Year of Publication

2013

Degree Name

Doctor of Philosophy (PhD)

Document Type

Doctoral Dissertation

College

Arts and Sciences

Department

Biology

First Advisor

Dr. Carol C. Baskin

Abstract

The primary aims of this dissertation were to (1) identify and characterize the water-gap complex in seeds of Geraniaceae, (2) investigate its role in physical dormancy (PY) break and (3) develop a new classification system for water-gap complexes in seeds of angiosperms. The winter annuals Geranium carolinianum and G. dissectum were selected as the main representative species for the study, and seeds of an additional 29 species from the Geraniaceae were used to compare the water-gap complex within the family. A new classification system for water-gap complexes in species with PY was developed by comparing the morpho-anatomical features of PY seeds and fruits of 16 families.
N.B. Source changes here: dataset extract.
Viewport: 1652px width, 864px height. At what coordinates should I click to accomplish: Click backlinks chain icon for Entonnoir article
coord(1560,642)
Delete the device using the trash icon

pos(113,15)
The water-gap complex of G. carolinianum was identified as a micropyle-hinged valve gap complex, and only a slight morpho-anatomical variation was observed within the family. Ontogenetic studies of the seed coat of G. carolinianum revealed that the water-gap region of Geraniaceae develops as an entity of the micropyle. The timing of seed germination with the onset of autumn can be explained by PY-breaking processes involving (a) two-temperature-dependent steps in G. carolinianum, and (b) one or two moisture-dependent step(s) along with the inability to germinate under high temperatures in G. dissectum. Step-I and step-II in PY-breaking of G. carolinianum are controlled by chemical and physical processes, respectively. This study indicates the feasibility of applying the developed thermal time model to predict or manipulate sensitivity induction in seeds with two-step PY-breaking processes. The model is the first and the most detailed one yet developed for sensitivity induction in PY-break. Based on the morpho-anatomical features, three basic water-gap complexes (types I, II and III) were identified in species with PY in 16 families. Depending on the number of openings involved in initial imbibition, the water-gap complexes were subdivided into simple and compound. The new classification system enables the understanding of relationships between water-gap complexes of taxonomically unrelated species with PY.